REQUISITOS DO EXERCÍCIO >>
• a. Pode copiar, sem alterar nada, a parte do trecho sobre a teologia da libertação que começa com as palavras que contêm "Para o teólogo" e termina com "entre os pobres."?
• b. Como ficam, numa tabela Markdown com as colunas Ordem (número sequencial) e Conteúdo (a linha), somente os registros que começam na linha que contém "This screenshot has height=880, width=1372." e terminam na linha que contém "Action: (x=1247, y=54)", com ambas incluídas? Deixe de fora as linhas em branco.

TRECHO >>
Para o teólogo chileno Sergio Torres, o salto
qualitativo promovido pela teologia da
libertação foi abrir a perspectiva contextual na teologia. "O contexto –
afirma – permite aprofundar alguns aspectos da única Mensagem e torná-la mais
credível para pessoas de diferentes culturas". E também agregando outro
"lugar teológico": a presença de Deus na "fé que atua pela
caridade", especialmente entre os pobres.
Torres é cofundador e membro emérito do comitê
coordenador da Ameríndia (www.amerindiaenlared.org), rede de
católicos/as do continente americano que, junto a outras organizações como o Instituto
Humanitas Unisinos – IHU, participou da organização e promoção do Congresso
Continental de Teologia, entre os dias 8 e 11 de outubro de 2012, na Unisinos,
por ocasião dos 50 anos de convocação do Concílio Vaticano II e dos 40 anos da
publicação do livro Teologia da libertação. Perspectivas, de
Gustavo Gutiérrez.

REGISTROS DE DADOS >>

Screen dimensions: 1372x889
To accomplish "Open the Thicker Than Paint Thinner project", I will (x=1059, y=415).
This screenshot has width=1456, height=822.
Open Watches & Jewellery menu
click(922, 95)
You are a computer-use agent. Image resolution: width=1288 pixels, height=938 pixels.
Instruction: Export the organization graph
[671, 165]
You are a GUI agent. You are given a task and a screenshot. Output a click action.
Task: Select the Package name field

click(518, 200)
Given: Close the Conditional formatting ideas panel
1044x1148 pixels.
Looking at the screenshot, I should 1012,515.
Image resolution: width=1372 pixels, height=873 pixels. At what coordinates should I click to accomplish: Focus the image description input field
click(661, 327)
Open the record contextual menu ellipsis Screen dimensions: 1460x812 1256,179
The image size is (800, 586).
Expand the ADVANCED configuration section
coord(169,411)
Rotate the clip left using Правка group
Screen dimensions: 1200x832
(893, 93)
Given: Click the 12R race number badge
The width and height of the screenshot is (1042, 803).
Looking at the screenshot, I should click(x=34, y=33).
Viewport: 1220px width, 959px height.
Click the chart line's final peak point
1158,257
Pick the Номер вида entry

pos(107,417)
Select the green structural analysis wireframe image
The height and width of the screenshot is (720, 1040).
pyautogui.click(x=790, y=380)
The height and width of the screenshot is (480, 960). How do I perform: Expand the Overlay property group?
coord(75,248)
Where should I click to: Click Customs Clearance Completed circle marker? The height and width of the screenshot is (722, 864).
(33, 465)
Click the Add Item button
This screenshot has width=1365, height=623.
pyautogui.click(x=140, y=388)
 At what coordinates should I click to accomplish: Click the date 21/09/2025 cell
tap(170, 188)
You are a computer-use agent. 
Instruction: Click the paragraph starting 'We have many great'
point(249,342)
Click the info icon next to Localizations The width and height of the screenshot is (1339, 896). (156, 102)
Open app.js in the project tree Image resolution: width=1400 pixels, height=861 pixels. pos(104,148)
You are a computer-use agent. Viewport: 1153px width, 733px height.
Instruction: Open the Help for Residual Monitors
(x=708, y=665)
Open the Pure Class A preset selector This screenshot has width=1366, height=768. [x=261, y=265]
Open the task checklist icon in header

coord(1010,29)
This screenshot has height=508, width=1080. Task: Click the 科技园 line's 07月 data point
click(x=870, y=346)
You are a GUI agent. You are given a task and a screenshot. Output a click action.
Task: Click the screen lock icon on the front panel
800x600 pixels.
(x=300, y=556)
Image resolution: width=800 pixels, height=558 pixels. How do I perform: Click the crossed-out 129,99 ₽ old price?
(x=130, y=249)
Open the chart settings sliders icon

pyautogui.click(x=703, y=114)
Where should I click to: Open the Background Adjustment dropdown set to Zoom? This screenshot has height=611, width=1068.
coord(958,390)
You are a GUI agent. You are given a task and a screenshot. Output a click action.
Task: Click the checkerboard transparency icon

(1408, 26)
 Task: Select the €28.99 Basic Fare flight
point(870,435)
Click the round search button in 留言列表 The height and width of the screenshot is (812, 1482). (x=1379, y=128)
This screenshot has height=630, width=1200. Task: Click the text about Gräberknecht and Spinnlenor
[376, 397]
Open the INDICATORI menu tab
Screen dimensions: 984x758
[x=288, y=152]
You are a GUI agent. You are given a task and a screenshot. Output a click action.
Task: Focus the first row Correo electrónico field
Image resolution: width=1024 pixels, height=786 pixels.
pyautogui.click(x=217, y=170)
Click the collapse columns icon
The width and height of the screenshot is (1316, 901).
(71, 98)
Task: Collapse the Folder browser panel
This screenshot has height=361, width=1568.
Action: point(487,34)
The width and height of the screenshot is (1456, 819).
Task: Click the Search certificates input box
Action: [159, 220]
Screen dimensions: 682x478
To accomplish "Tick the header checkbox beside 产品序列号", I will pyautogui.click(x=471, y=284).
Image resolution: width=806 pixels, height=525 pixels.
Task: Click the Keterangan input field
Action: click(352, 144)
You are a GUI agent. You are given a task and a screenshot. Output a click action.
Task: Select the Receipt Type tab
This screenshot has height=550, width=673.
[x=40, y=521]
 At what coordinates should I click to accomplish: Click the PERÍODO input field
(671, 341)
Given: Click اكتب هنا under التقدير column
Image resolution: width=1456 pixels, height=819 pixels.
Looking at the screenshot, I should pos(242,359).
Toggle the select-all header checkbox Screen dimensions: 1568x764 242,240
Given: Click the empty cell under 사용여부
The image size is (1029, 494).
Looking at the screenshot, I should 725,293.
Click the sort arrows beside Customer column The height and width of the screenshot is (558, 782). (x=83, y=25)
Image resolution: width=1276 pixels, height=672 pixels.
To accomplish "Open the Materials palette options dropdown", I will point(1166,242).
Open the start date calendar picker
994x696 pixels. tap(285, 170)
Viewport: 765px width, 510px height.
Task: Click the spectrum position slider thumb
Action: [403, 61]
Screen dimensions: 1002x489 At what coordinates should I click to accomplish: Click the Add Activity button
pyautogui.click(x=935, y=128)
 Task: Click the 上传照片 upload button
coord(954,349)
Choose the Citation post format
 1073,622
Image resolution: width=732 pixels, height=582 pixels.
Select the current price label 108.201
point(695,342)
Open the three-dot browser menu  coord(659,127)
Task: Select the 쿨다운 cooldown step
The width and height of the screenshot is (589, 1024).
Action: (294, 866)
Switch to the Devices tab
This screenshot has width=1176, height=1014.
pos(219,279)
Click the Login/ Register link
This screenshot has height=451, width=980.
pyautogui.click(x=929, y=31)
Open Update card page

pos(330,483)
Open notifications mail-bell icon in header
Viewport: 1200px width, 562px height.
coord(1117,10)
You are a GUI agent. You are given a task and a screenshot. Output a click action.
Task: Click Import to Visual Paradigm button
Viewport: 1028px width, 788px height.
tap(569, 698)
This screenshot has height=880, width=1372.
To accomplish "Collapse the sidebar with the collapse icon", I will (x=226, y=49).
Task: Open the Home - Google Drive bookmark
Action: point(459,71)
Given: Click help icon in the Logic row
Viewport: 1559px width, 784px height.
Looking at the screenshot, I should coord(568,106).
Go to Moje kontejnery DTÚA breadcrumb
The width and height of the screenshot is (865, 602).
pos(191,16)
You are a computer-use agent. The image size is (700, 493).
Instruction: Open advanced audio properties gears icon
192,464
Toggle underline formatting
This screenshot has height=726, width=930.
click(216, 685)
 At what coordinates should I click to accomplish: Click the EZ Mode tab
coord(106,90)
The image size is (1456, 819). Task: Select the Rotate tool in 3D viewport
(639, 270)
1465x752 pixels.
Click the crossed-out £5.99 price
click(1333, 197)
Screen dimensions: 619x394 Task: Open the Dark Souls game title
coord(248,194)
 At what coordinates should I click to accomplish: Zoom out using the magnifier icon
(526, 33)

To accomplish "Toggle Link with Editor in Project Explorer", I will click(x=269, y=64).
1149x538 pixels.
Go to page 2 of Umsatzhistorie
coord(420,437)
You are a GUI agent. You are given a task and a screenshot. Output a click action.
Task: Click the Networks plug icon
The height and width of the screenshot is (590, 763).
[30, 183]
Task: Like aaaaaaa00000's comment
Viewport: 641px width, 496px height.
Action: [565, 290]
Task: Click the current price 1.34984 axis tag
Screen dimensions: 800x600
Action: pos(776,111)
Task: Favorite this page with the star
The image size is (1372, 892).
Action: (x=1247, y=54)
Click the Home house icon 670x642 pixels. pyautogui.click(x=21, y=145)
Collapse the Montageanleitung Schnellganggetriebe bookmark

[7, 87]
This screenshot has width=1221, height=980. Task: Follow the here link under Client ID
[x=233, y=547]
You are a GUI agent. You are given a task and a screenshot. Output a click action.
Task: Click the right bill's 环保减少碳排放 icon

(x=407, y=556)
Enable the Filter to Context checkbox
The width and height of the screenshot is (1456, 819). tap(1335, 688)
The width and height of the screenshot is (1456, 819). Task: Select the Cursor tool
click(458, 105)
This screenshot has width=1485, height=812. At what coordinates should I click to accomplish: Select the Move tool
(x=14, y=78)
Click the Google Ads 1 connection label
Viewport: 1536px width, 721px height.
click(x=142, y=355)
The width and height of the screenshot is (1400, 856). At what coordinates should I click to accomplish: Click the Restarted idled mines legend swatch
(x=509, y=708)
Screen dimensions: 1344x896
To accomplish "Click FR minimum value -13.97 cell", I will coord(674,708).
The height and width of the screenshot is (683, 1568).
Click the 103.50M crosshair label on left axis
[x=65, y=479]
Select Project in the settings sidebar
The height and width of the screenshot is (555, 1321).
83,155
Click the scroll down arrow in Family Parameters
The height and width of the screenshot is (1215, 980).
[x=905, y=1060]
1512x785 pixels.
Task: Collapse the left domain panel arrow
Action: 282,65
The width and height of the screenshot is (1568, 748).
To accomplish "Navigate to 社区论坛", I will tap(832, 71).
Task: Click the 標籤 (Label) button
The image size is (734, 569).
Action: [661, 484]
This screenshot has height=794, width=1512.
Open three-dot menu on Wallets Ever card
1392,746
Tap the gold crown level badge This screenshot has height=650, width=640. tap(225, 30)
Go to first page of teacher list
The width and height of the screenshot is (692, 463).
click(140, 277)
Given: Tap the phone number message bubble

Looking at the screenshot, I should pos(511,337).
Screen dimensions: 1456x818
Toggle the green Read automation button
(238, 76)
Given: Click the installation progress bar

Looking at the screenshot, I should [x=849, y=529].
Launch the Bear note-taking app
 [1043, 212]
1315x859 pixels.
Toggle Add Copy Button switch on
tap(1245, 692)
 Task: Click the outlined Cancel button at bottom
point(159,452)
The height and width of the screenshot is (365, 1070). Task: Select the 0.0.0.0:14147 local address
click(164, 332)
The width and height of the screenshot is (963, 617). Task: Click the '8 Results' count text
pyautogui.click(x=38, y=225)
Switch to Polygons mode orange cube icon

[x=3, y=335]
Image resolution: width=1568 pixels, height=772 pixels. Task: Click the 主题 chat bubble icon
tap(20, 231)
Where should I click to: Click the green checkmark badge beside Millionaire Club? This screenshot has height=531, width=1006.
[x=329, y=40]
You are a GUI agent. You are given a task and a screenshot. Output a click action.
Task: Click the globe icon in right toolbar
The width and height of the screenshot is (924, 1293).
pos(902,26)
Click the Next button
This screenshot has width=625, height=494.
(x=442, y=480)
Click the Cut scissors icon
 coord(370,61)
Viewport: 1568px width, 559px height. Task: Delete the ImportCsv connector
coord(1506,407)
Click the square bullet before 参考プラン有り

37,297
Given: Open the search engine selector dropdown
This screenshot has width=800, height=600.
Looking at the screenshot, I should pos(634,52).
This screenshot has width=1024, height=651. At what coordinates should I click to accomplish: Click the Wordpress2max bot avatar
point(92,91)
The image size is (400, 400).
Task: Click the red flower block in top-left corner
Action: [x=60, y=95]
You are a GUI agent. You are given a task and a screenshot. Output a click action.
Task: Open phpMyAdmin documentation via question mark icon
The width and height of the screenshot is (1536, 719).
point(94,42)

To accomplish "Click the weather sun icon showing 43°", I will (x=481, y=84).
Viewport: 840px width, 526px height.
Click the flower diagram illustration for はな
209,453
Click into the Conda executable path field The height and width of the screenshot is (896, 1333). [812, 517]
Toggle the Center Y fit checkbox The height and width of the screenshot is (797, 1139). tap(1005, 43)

RESPOSTAS POR TAREFA >>
• a.
Para o teólogo chileno Sergio Torres, o salto
qualitativo promovido pela teologia da
libertação foi abrir a perspectiva contextual na teologia. "O contexto –
afirma – permite aprofundar alguns aspectos da única Mensagem e torná-la mais
credível para pessoas de diferentes culturas". E também agregando outro
"lugar teológico": a presença de Deus na "fé que atua pela
caridade", especialmente entre os pobres.

• b.
| Ordem | Conteúdo |
|---|---|
| 1 | This screenshot has height=880, width=1372. |
| 2 | To accomplish "Collapse the sidebar with the collapse icon", I will (x=226, y=49). |
| 3 | Task: Open the Home - Google Drive bookmark |
| 4 | Action: point(459,71) |
| 5 | Given: Click help icon in the Logic row |
| 6 | Viewport: 1559px width, 784px height. |
| 7 | Looking at the screenshot, I should coord(568,106). |
| 8 | Go to Moje kontejnery DTÚA breadcrumb |
| 9 | The width and height of the screenshot is (865, 602). |
| 10 | pos(191,16) |
| 11 | You are a computer-use agent. The image size is (700, 493). |
| 12 | Instruction: Open advanced audio properties gears icon |
| 13 | 192,464 |
| 14 | Toggle underline formatting |
| 15 | This screenshot has height=726, width=930. |
| 16 | click(216, 685) |
| 17 |  At what coordinates should I click to accomplish: Click the EZ Mode tab |
| 18 | coord(106,90) |
| 19 | The image size is (1456, 819). Task: Select the Rotate tool in 3D viewport |
| 20 | (639, 270) |
| 21 | 1465x752 pixels. |
| 22 | Click the crossed-out £5.99 price |
| 23 | click(1333, 197) |
| 24 | Screen dimensions: 619x394 Task: Open the Dark Souls game title |
| 25 | coord(248,194) |
| 26 |  At what coordinates should I click to accomplish: Zoom out using the magnifier icon |
| 27 | (526, 33) |
| 28 | To accomplish "Toggle Link with Editor in Project Explorer", I will click(x=269, y=64). |
| 29 | 1149x538 pixels. |
| 30 | Go to page 2 of Umsatzhistorie |
| 31 | coord(420,437) |
| 32 | You are a GUI agent. You are given a task and a screenshot. Output a click action. |
| 33 | Task: Click the Networks plug icon |
| 34 | The height and width of the screenshot is (590, 763). |
| 35 | [30, 183] |
| 36 | Task: Like aaaaaaa00000's comment |
| 37 | Viewport: 641px width, 496px height. |
| 38 | Action: [565, 290] |
| 39 | Task: Click the current price 1.34984 axis tag |
| 40 | Screen dimensions: 800x600 |
| 41 | Action: pos(776,111) |
| 42 | Task: Favorite this page with the star |
| 43 | The image size is (1372, 892). |
| 44 | Action: (x=1247, y=54) |